**WRITTEN PROBLEM 1**
According to the passage on the impeachment trial, what are senators prohibited from using in the chamber during the coming weeks?
>> Start PASSAGE
A review of the past gives a look at what to expect Thursday after Chief Justice John Roberts swears in senators to serve as jurors in the third Senate impeachment trial in U.S. history.

WASHINGTON (CN) — Senate Democrats on Capitol Hill last month filed into a room where Minority Leader Chuck Schumer rolled tape from the Clinton impeachment trial, like a coach prepping his players for the big game.

The rundown ahead of the House vote to impeach President Donald Trump gave the Democrats a look at what to expect Thursday after Chief Justice John Roberts swears in senators to serve as jurors in the third Senate impeachment trial in U.S. history.

The rules of play in some ways match what senior members of Congress saw unfold back in 1999 in the impeachment trial of Bill Clinton. Closed-door proceedings with Roberts presiding as judge, opening and closing statements, all leading up to a final vote on whether to remove Trump from office.

Senators turned jurors are prohibited over the coming weeks from using their phones in the chamber. Reading material is likewise restricted to only documents in the case arising from the House investigation into a campaign led by Trump’s personal attorney Rudy Giuliani to pressure Ukrainian officials to gin up a political investigation into Joe Biden and his son Hunter.

When the time comes, senators will swap out the “yea” and “nay” votes common in Congress for “guilty” and “not guilty” in a roll call on the Senate floor.
>> End PASSAGE
**WRITTEN PROBLEM 2**
Rewrite the records starting at the line containing "This screenshot has height=312, width=510." and ending at the line containing "Looking at the", replacing "Tracking" with "Vocals" and changing nothing else. Return only those lines.
>> Start MATERIAL FOR THIS TASK
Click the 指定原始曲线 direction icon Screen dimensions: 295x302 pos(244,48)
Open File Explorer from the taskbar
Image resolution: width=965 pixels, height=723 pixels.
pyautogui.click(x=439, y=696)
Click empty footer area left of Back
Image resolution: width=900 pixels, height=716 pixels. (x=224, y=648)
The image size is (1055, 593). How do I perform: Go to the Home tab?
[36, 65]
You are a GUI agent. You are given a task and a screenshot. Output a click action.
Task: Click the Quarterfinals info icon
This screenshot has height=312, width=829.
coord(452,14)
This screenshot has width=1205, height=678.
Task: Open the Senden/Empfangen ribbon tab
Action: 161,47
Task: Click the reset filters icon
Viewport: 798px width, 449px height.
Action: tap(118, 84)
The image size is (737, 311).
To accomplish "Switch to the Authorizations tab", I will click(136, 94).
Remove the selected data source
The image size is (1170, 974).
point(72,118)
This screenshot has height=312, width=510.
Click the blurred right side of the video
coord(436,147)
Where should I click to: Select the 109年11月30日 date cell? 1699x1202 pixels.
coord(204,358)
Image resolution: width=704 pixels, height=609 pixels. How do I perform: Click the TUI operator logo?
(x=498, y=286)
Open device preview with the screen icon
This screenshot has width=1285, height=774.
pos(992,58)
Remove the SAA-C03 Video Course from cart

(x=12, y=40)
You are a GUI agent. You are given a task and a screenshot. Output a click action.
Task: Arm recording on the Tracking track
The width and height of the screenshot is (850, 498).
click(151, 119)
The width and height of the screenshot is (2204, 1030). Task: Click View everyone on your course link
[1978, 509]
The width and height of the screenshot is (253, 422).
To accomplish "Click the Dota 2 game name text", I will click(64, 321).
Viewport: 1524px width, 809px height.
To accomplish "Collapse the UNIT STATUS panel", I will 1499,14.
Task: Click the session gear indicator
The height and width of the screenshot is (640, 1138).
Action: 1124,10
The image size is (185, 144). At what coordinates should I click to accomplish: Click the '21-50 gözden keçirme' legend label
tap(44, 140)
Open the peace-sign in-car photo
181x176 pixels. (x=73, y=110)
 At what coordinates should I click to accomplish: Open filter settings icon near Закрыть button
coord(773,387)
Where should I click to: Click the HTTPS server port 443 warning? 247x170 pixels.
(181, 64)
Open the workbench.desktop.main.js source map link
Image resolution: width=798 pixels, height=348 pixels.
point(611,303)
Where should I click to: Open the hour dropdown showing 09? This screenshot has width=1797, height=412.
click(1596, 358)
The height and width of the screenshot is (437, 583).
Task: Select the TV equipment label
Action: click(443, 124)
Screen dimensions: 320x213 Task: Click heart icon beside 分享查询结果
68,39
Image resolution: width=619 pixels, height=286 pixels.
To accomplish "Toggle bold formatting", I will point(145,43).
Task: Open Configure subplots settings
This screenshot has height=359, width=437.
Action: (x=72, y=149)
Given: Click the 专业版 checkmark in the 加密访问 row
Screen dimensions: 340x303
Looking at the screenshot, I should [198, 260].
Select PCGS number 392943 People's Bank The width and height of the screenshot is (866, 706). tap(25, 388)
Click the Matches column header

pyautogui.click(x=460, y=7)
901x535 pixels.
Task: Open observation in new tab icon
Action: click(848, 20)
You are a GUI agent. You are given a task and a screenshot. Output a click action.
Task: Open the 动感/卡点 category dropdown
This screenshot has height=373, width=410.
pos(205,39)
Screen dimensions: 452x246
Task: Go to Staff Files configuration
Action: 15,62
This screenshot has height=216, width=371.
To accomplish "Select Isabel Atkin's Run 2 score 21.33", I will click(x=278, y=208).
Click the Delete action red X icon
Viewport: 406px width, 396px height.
>> End MATERIAL FOR THIS TASK
**REPLY 1**
Their phones.

**REPLY 2**
This screenshot has height=312, width=510.
Click the blurred right side of the video
coord(436,147)
Where should I click to: Select the 109年11月30日 date cell? 1699x1202 pixels.
coord(204,358)
Image resolution: width=704 pixels, height=609 pixels. How do I perform: Click the TUI operator logo?
(x=498, y=286)
Open device preview with the screen icon
This screenshot has width=1285, height=774.
pos(992,58)
Remove the SAA-C03 Video Course from cart

(x=12, y=40)
You are a GUI agent. You are given a task and a screenshot. Output a click action.
Task: Arm recording on the Vocals track
The width and height of the screenshot is (850, 498).
click(151, 119)
The width and height of the screenshot is (2204, 1030). Task: Click View everyone on your course link
[1978, 509]
The width and height of the screenshot is (253, 422).
To accomplish "Click the Dota 2 game name text", I will click(64, 321).
Viewport: 1524px width, 809px height.
To accomplish "Collapse the UNIT STATUS panel", I will 1499,14.
Task: Click the session gear indicator
The height and width of the screenshot is (640, 1138).
Action: 1124,10
The image size is (185, 144). At what coordinates should I click to accomplish: Click the '21-50 gözden keçirme' legend label
tap(44, 140)
Open the peace-sign in-car photo
181x176 pixels. (x=73, y=110)
 At what coordinates should I click to accomplish: Open filter settings icon near Закрыть button
coord(773,387)
Where should I click to: Click the HTTPS server port 443 warning? 247x170 pixels.
(181, 64)
Open the workbench.desktop.main.js source map link
Image resolution: width=798 pixels, height=348 pixels.
point(611,303)
Where should I click to: Open the hour dropdown showing 09? This screenshot has width=1797, height=412.
click(1596, 358)
The height and width of the screenshot is (437, 583).
Task: Select the TV equipment label
Action: click(443, 124)
Screen dimensions: 320x213 Task: Click heart icon beside 分享查询结果
68,39
Image resolution: width=619 pixels, height=286 pixels.
To accomplish "Toggle bold formatting", I will point(145,43).
Task: Open Configure subplots settings
This screenshot has height=359, width=437.
Action: (x=72, y=149)
Given: Click the 专业版 checkmark in the 加密访问 row
Screen dimensions: 340x303
Looking at the screenshot, I should [198, 260].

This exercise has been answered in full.